(Collected data)
Content starts

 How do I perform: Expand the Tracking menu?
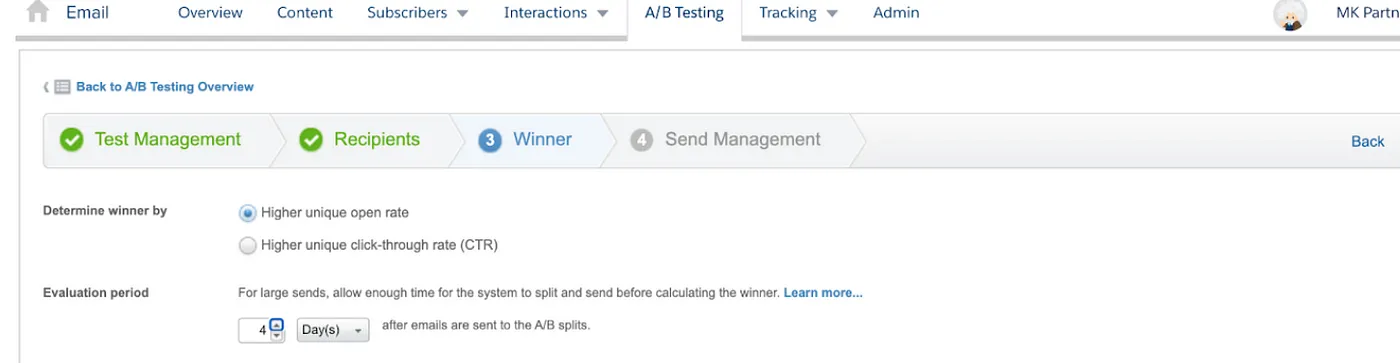798,13
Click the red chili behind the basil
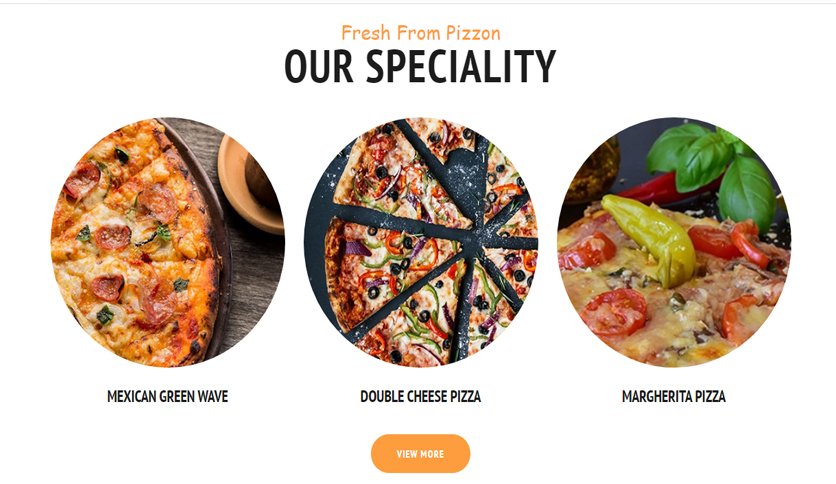The height and width of the screenshot is (484, 836). (648, 189)
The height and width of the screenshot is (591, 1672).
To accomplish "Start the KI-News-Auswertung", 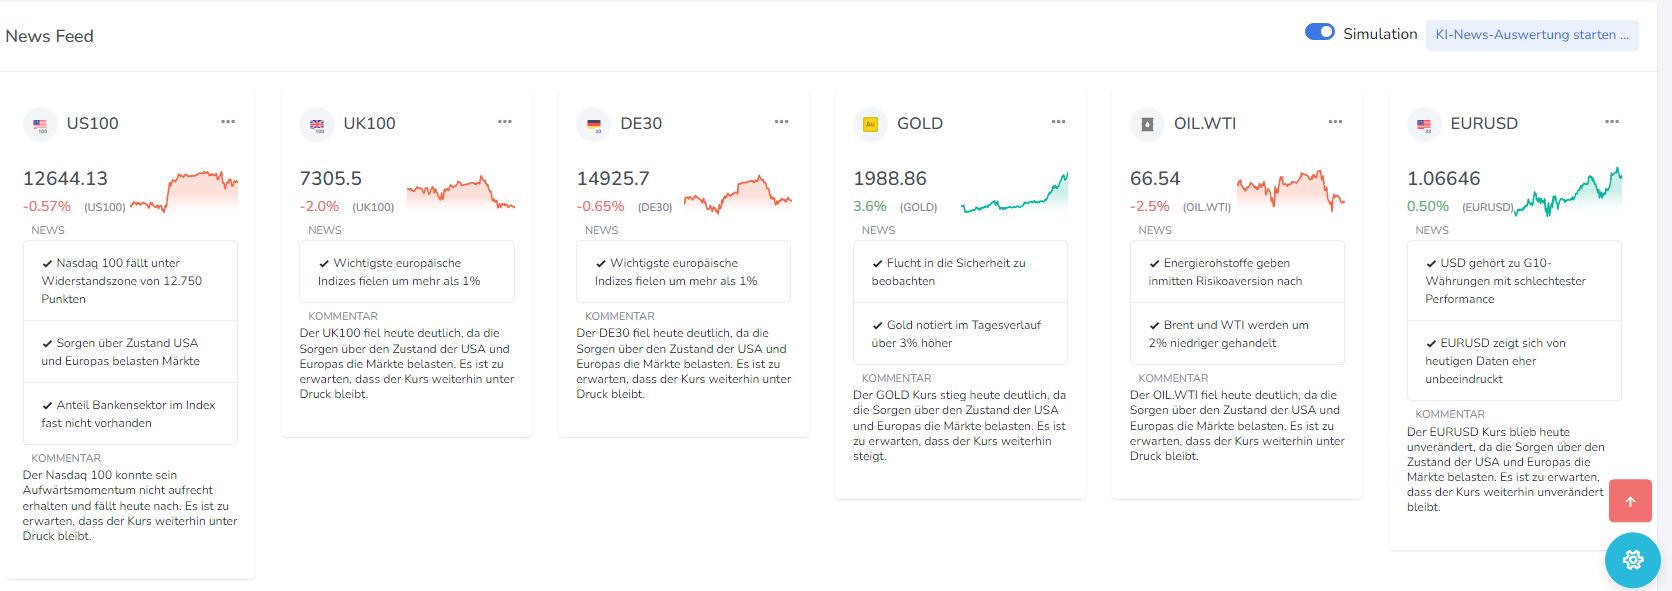I will pyautogui.click(x=1532, y=35).
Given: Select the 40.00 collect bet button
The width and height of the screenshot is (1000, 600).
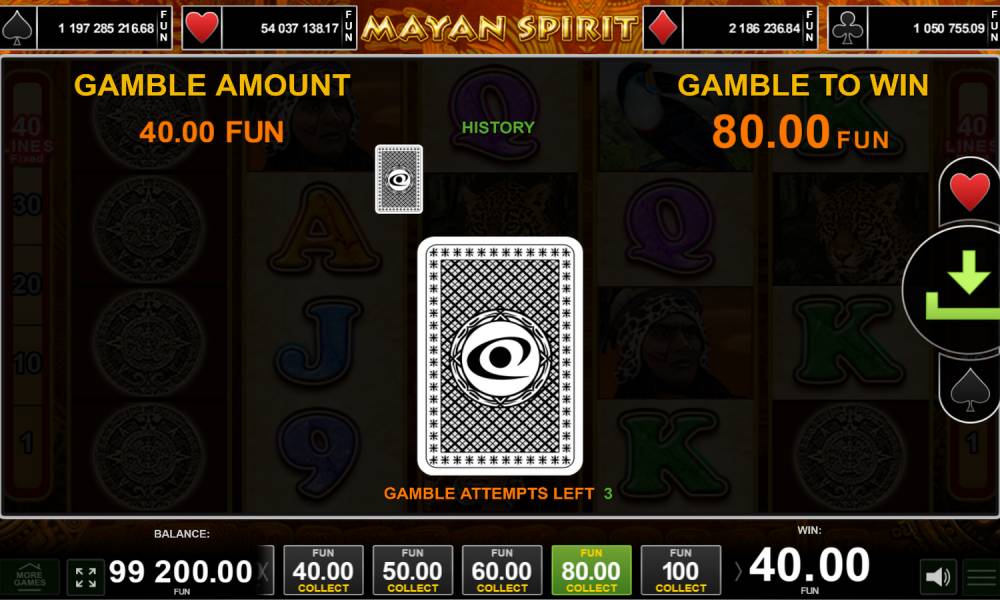Looking at the screenshot, I should (323, 570).
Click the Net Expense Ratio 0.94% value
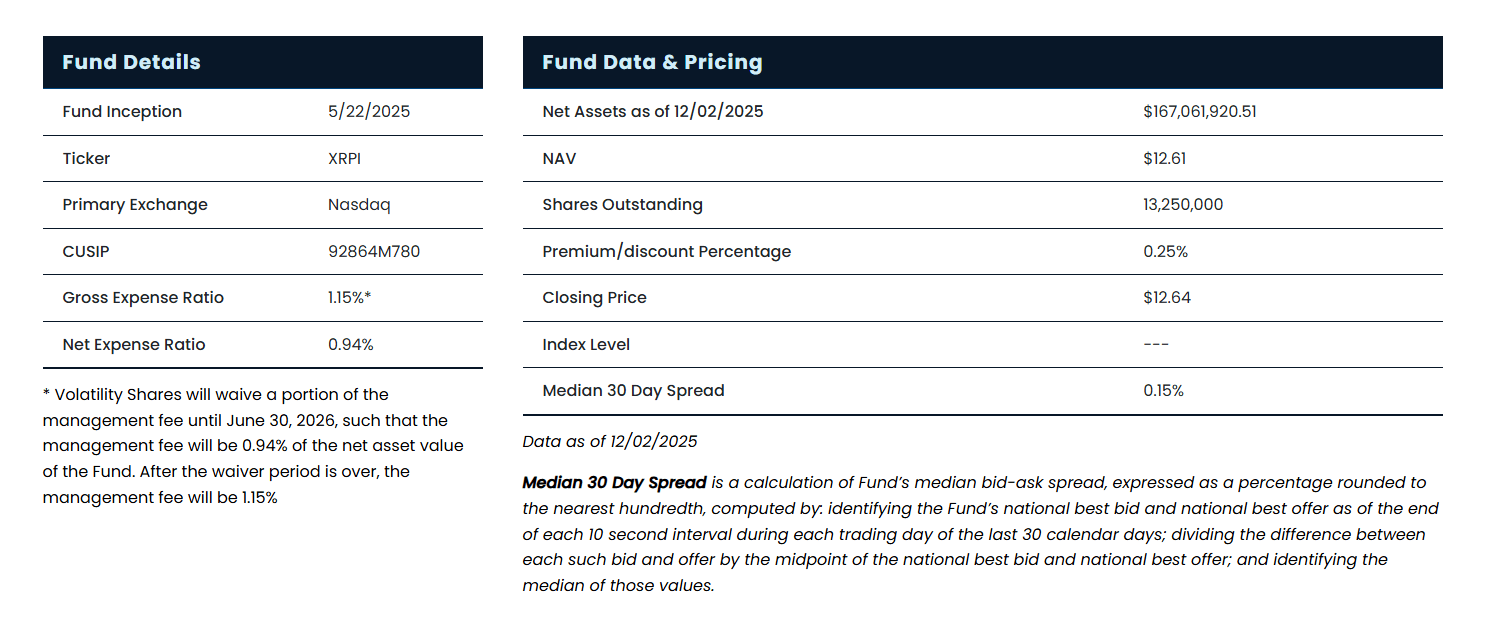Screen dimensions: 1502x627 (350, 344)
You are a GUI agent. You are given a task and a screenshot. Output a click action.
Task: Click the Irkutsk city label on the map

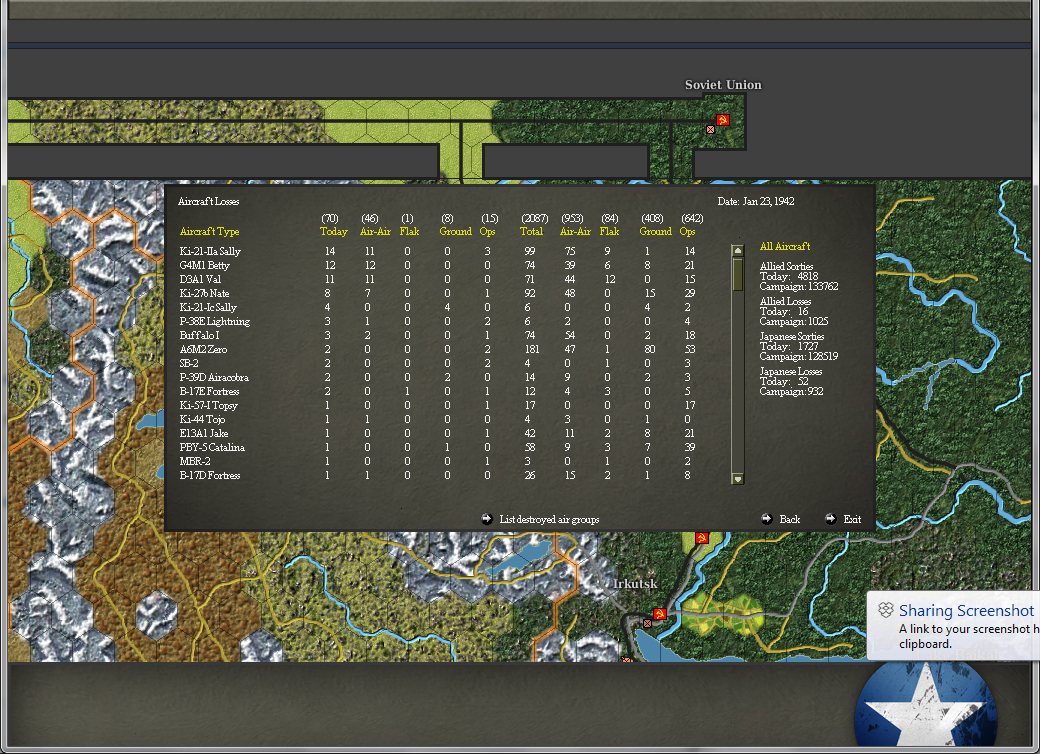pos(635,581)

Content ends

- [What is being asked]:
Could you write out, word for word, the lines from the one containing "The width and" through the last line of the records, leaving out the pictures?

- [Answer below]:
The width and height of the screenshot is (1000, 600).
Looking at the screenshot, I should (323, 570).
Click the Net Expense Ratio 0.94% value
Screen dimensions: 1502x627 (350, 344)
You are a GUI agent. You are given a task and a screenshot. Output a click action.
Task: Click the Irkutsk city label on the map

pos(635,581)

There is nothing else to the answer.